The lines to return are those from the line holding "How do I perform: Choose" through the last line of the entries below, both included, written exactly and without pictures.

————————

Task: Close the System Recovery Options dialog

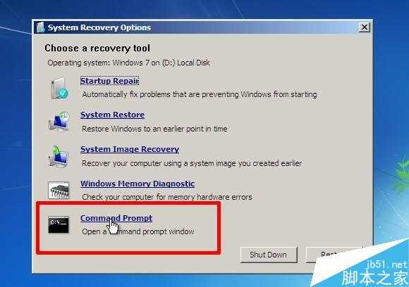Action: [x=364, y=27]
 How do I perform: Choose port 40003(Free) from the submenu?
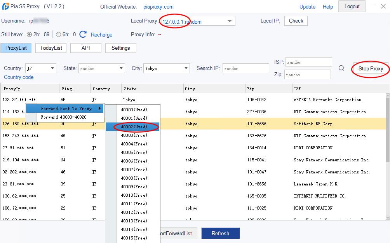(134, 135)
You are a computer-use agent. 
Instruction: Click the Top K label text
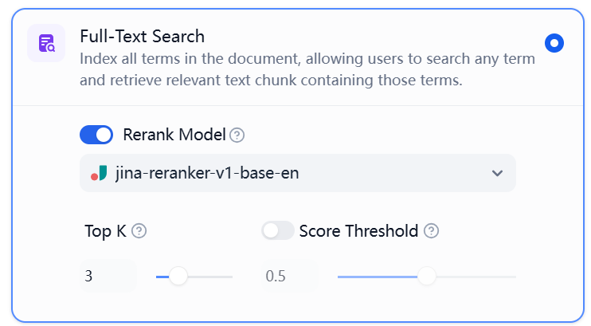click(105, 231)
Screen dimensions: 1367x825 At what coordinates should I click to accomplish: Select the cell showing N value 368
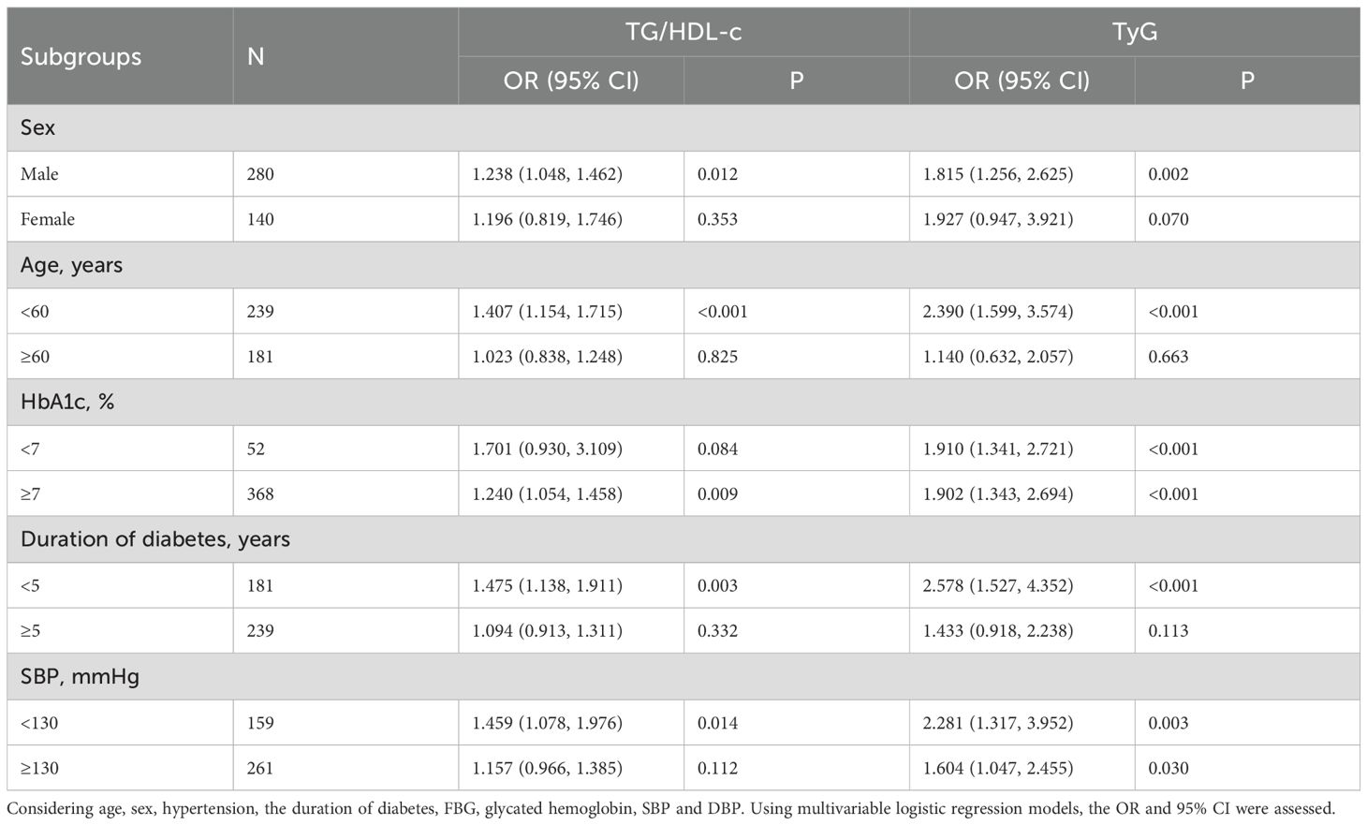260,494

————————

REPLY:
 How do I perform: Choose port 40003(Free) from the submenu?
(134, 135)
You are a computer-use agent. 
Instruction: Click the Top K label text
click(105, 231)
Screen dimensions: 1367x825 At what coordinates should I click to accomplish: Select the cell showing N value 368
260,494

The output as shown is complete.